Stefanie Price considers potential issues arising when occupiers acquire the reversion to their existing premises.

Newly built, made-to-measure office stock is hot property. Many occupiers are reconsidering space requirements as a consequence of hybrid working patterns while simultaneously contemplating their ESG credentials, seeking bespoke, highly efficient and “green” workspaces for the future. 

Bucking the trend, however, are recent occupier acquisitions of premises of which they were already sole or majority occupational tenants. So, if not green-led decisions, what are some advantages of buying the familiar, tested, occupied space, rather than renewing the lease or moving on? And do the advantages outweigh potential drawbacks?

Time and place

Taking and inhabiting space is a time-consuming, expensive and disruptive business. Location searches, feasibility assessments, planning requirements and fit-out works can take months, sometimes years. Acquiring a space that has already been moulded around the tenant-buyer, through considered and implemented fitting-out to the entity’s exact requirements, can eliminate considerable wasted expenditure. Any replacement premises (if not new stock) may require refurbishment and fitting-out. Any vacated premises may, where the term is ending, require extensive works to remove alterations and reinstate the premises pursuant to yielding up provisions. This doubling-up of building expenses is largely removed where the tenant acquires the reversionary interest (though the saving may be partially negated by any uplifted premium which the tenant pays for the convenience of acquiring its existing premises). 

Location is often paramount. A tenant that has established its primary trading centre, or headquarters, on a particular site may be reluctant to stray from that area. The tenant’s “brand” may be enhanced by its location or building. Premises of equal capacity, stature or convenience may be hard to find. Where the premises are multi-let, the flexibility (as incoming landlord) to reacquire space in the building from vacating tenants may allow the new buyer to consolidate its property holdings and pool staff in a single, central location, without disrupting its existing business. 

Taking control

Tenants, particularly where not in sole occupation, have minimal control over management of that space.

For example, sole or majority occupiers of multi-let premises bear the bulk of the service costs without control over the selection or performance of services. Purchasing the whole of the property, even where subject to other minority lettings, allows the buyer to take control of building investment. It can then implement changes in a manner compatible with the building’s needs, but also sensitive to the requirements of the owner-occupier. For many occupiers, layout and amenities may be pivotal to their working culture, brand ethos and identity. 

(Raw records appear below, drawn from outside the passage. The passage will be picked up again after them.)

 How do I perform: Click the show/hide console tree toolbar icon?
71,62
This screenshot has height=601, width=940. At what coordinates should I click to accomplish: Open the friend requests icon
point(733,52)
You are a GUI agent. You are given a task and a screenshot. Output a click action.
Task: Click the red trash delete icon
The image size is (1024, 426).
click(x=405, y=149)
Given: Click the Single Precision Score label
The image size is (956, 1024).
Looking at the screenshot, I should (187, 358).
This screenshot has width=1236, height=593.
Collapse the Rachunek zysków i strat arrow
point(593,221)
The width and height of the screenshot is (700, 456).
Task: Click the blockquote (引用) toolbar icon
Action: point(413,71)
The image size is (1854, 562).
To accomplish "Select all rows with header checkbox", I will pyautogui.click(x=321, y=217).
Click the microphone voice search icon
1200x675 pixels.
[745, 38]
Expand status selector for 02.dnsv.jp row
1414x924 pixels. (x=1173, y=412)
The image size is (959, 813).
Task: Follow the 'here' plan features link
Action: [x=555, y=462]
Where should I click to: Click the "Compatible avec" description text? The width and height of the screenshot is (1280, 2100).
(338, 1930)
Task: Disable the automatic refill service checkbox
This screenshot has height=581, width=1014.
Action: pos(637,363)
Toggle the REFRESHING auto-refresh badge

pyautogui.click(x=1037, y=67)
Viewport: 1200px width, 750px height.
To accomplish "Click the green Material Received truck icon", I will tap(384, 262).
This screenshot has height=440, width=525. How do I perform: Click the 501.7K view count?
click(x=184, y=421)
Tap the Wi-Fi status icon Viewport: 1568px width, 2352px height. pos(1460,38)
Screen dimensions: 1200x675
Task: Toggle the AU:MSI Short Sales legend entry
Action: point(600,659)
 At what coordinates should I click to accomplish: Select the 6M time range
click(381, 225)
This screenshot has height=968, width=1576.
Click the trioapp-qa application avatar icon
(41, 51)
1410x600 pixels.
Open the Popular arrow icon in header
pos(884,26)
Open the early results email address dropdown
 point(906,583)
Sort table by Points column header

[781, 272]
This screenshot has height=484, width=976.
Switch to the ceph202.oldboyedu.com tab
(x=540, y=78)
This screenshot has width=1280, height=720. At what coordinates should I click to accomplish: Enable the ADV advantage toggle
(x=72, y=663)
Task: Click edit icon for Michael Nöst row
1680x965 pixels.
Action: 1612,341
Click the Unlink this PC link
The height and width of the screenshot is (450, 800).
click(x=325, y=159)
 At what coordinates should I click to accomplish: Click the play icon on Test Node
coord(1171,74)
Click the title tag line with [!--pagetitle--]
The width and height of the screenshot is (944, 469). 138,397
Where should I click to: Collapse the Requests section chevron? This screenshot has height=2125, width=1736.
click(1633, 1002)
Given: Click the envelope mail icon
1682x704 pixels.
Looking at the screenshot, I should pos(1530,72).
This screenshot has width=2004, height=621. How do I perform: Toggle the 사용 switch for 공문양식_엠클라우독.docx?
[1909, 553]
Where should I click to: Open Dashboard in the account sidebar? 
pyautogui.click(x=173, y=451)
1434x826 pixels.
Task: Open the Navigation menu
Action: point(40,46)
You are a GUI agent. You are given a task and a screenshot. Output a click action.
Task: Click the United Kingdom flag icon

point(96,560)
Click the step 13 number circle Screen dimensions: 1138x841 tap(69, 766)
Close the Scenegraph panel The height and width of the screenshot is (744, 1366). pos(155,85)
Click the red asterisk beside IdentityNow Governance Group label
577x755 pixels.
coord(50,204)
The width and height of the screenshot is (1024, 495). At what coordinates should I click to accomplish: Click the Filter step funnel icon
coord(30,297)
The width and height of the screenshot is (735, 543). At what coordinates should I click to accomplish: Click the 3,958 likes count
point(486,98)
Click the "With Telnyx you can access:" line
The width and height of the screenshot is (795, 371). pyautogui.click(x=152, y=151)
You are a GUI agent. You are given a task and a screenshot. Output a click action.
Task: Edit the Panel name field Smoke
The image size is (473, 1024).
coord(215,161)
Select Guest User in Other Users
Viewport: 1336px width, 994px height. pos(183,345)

And while the acquisition of older building stock is not an obviously green-led decision, it may allow more environmental considerations to guide future spending. Investment in leasehold premises can see tension between differing stakeholder incentives. For example, a landlord may install plant and machinery on, or refurbish, the building, but lacks the incentive to maximise energy efficiency if the tenant is entirely fiscally responsible for payment. An owner-occupier tenant has control over investment and much greater ability to satisfy its own stakeholders and the market as to the green credentials of its property and its business.

Similarly, the owner-occupier will have control over the administration and cost of services. The corollary of this is a greater burden of management and building oversight, which may necessitate additional internal staffing and/or external appointments. An investor-purchaser would ordinarily arrange for its own property and investment management team to take over the administration of the building following acquisition. Owner-occupiers are less likely to have sophisticated building management systems in place, and may opt, in the short to medium term, to take over the seller’s existing arrangements. 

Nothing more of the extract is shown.